2.3. Experimental Technologies for the Validation of GRNs
As more than tens of thousands of genes exist in the human genome, experimental validation of the regulatory relationships between all genes is hard to accomplish. Even if fewer genes are selected, it is still difficult to simultaneously validate the regulatory relationships between several genes. For the experimental validation of regulatory relationships, genes that show the most significant results or high connectivity (e.g., measured using CC, PCC, or any other metrics) are selected and analyzed in experiments. Moreover, for this purpose, gene perturbation experiments are used
[40]. The basic assumption of such validation is that the genes are estimated to have regulatory relationships if their expressions are changed after the perturbation of a certain gene.
Overexpression of one gene and observation of the other genes that are estimated to have regulatory relationships are widely used methods for the validation of regulatory relationships. DNA transfection and subsequent polymerase chain reaction experiments for the identification of gene expression changes allow researchers to decide whether a gene is indeed related to the changes in expressions of the other genes that are known to be regulated by that gene. Using siRNA is another method for perturbation of gene expression
[41]. The length of siRNA ranges from 21 to 23 nucleotides, and it is easy to use compared with the previously mentioned transfection method. If an siRNA acts on one gene, then the expression of other genes that have regulatory relationships with that gene tends to change. Recently, clustered regularly interspaced short palindromic repeats (CRISPR) technology has been applied to gene perturbation experiments. CRISPR technology knocks down gene expression through complementary base-pairing of a single guide RNA. Similar to siRNA experiments, regulatory relationships between genes can be identified by gene perturbation using CRISPR technology
[42].
3. Conclusions
The widely used pairwise measures are CC and MI, and their interpretation is performed with GO in many cases. Since significant co-expression does not guarantee a regulatory relationship, it should be validated with other information. As multivariate measures, the GGM, BN, and MRF are frequently applied. The concepts of the models are different, but they consider multiple variables when determining regulatory relationships between two variables, and inference of regulatory relationships is possible. The supervised approach is performed with the application of linear regression or classification models, and biological knowledge is integrated through weights in the regression model or into a classification model as information for deciding whether genes have a regulatory relationship or not.
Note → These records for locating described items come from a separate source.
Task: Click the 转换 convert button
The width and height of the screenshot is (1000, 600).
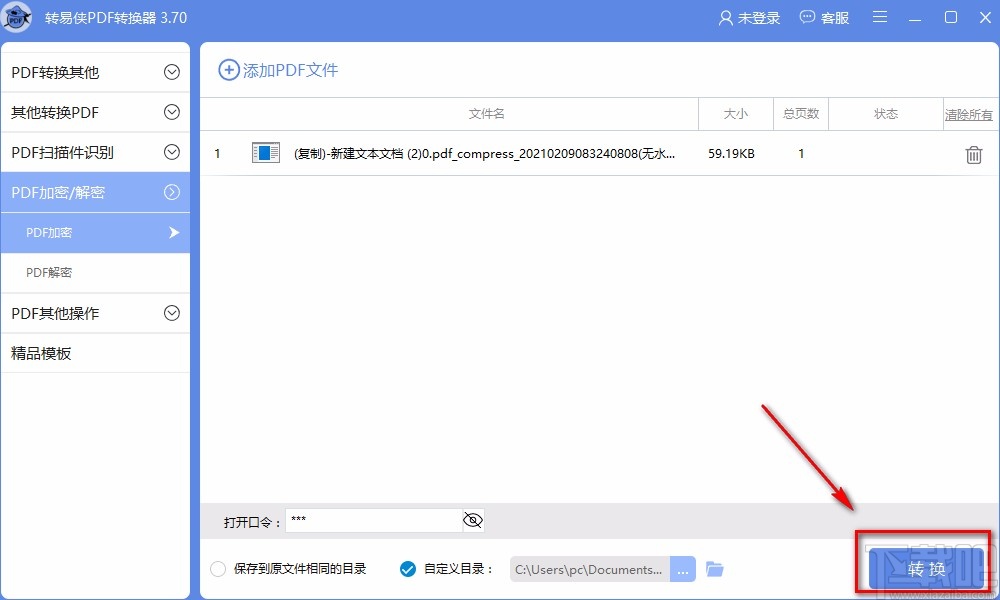Action: (925, 566)
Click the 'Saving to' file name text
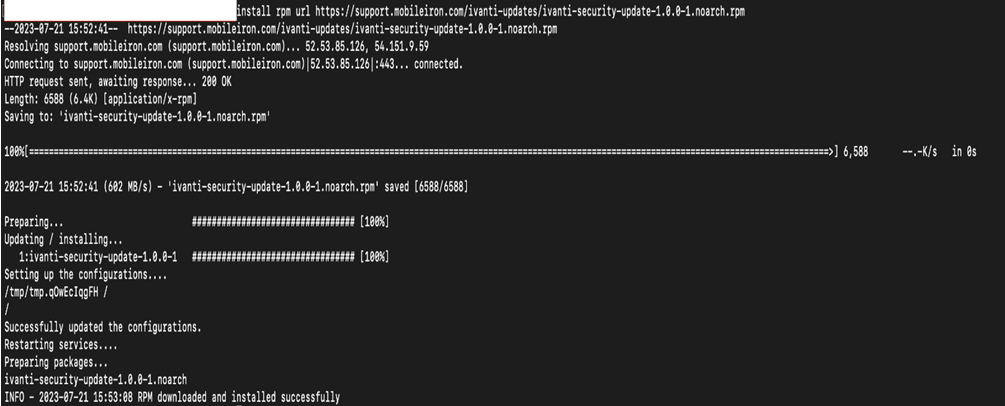1005x406 pixels. [165, 117]
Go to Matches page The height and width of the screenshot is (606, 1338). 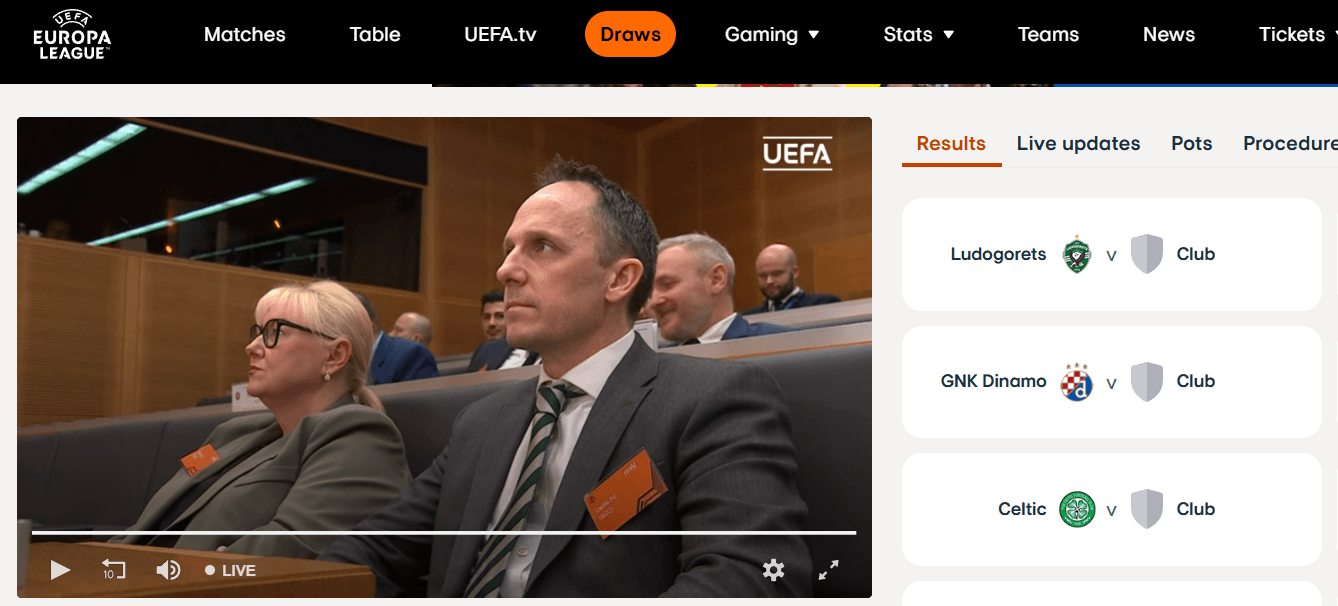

Considering the methodologies used in the publications, there are issues that should be considered in the GRN analysis of cancer transcriptomics data. First, although several GRN inference methods have been developed, few methods that can be used for identifying cancer-specific GRNs are available. Most of the methods are applicable to transcriptomics data regardless of whether the data are generated from cancerous or non-cancerous samples. As the rewiring of GRNs is a characteristic feature of cancer, the deviation from normal GRNs should be estimated in studies on GRNs using cancer transcriptomics data. Second, because canonical knowledge of gene regulatory interactions may not be valid in cancer, it is necessary to provide cancer-specific genetic regulatory evidence, which needs to be collected in databases, and a testing procedure deciding whether the estimated GRN is valid given information from the databases. Third, even cancer of the same type or stage can have a heterogeneous nature, which indicates the necessity of developing methods for the inference of heterogeneous GRNs from cancer transcriptomics data. Finally, more research about integrative methods for multiomics data is required for accurate estimation of GRNs in cancer.